Competition is for Losers

David Perell, in 50 Ideas that Changed my Life:

Competition is for Losers: Avoid competition. Stop copying what everybody else is doing. If you work at a for-profit company, work on problems that would not otherwise be solved. If you’re at a non-profit, fix unpopular problems. Life is easier when you don’t compete. (Hint: don’t start another bottled water company).

competition

Go out, talk to people, and be prepared to be amazed

Celeste Headlee at TEDxCreativeCoast, talking about 10 ways to have a better conversation:

Many of you have already heard a lot of advice on this, things like look the person in the eye, think of interesting topics to discuss in advance, look, nod and smile to show that you’re paying attention, repeat back what you just heard or summarize it. So I want you to forget all of that. It is crap. There is no reason to learn how to show you’re paying attention if you are in fact paying attention.

10 Basic Rules

  1. Don’t multitask. Be present. “Be in that moment. Don’t think about your argument you had with your boss. Don’t think about what you’re going to have for dinner. If you want to get out of the conversation, get out of the conversation, but don’t be half in it and half out of it.”

  2. Don’t pontificate. “If you want to state your opinion without any opportunity for response or argument or pushback or growth, write a blog.”

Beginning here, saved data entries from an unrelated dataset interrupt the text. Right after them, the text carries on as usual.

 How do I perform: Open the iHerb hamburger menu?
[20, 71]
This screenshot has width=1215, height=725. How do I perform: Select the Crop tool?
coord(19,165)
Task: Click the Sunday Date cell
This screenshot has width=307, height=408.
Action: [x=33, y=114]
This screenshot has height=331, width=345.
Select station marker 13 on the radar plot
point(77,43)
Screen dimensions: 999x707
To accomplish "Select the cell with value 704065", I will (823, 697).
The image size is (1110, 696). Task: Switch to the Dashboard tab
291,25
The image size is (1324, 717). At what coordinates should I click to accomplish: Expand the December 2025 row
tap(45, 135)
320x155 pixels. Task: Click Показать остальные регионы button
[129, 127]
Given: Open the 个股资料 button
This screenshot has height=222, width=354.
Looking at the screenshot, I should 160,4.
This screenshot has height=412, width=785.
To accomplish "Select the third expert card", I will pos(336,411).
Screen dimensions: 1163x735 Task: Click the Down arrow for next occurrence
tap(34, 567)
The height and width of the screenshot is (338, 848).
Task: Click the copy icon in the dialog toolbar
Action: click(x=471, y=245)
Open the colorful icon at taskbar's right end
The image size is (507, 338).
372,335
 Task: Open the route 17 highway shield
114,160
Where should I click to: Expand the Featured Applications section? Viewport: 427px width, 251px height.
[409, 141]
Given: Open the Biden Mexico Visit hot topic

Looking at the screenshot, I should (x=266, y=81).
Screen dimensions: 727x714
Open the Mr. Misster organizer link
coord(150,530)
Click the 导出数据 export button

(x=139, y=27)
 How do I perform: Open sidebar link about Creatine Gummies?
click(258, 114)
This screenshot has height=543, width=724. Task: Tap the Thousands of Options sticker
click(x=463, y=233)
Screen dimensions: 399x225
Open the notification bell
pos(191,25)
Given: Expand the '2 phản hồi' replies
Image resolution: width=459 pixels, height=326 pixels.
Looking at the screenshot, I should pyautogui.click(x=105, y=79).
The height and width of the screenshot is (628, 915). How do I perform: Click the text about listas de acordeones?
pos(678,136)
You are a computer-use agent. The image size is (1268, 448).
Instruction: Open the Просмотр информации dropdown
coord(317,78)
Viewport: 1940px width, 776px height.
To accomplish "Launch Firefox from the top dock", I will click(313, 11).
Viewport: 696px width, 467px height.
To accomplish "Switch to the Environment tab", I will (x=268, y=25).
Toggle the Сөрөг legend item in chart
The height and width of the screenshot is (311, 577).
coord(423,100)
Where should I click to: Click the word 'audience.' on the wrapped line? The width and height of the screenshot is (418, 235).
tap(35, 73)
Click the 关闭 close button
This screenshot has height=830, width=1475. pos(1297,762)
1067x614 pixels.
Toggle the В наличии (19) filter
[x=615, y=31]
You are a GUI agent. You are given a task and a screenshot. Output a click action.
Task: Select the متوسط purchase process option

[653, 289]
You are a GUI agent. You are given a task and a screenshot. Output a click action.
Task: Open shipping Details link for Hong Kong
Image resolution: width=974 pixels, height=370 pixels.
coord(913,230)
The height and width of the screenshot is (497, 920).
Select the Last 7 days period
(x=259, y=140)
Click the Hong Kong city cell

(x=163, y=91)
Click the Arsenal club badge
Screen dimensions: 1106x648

  3. Use open ended questions. Start your questions with who, what, when, where, or how. If you put in a complicated question, you’re going to get a simple answer out.

  4. Go with the flow. “That means thoughts will come into your mind and you need to let them go out of your mind.”

  5. If you don’t know, say that you don’t know. “Err on the side of caution. Talk should not be cheap.”

  6. Don’t equate your experience with theirs. “All experiences are individual. And, more important, it isnot about you. You don’t need that moment to prove how amazing you are.”

  7. Try not to repeat yourself. “It’s condescending, and it’s really boring, and we tend to do it a lot.”

  8. Stay out of the weeds. “People don’t care about the years, the names, the dates, all those details that you’re struggling to come up with in your mind. They don’t care. What they care about is you. They care about what you’re like, what you have in common. So forget the details. Leave them out.”

  9. Listen. This is the most important one. “(…) it takes effort and energy to actually pay attention to someone, but if you can’t do that, you’re not in a conversation. You’re just two people shouting out barely related sentences in the same place.” Steven Covey: “Most of us don’t listen with the intent to understand. We listen with the intent to reply.”

  10. Be brief.

“All of this boils down to the same basic concept, and it is this one: Be interested in other people.”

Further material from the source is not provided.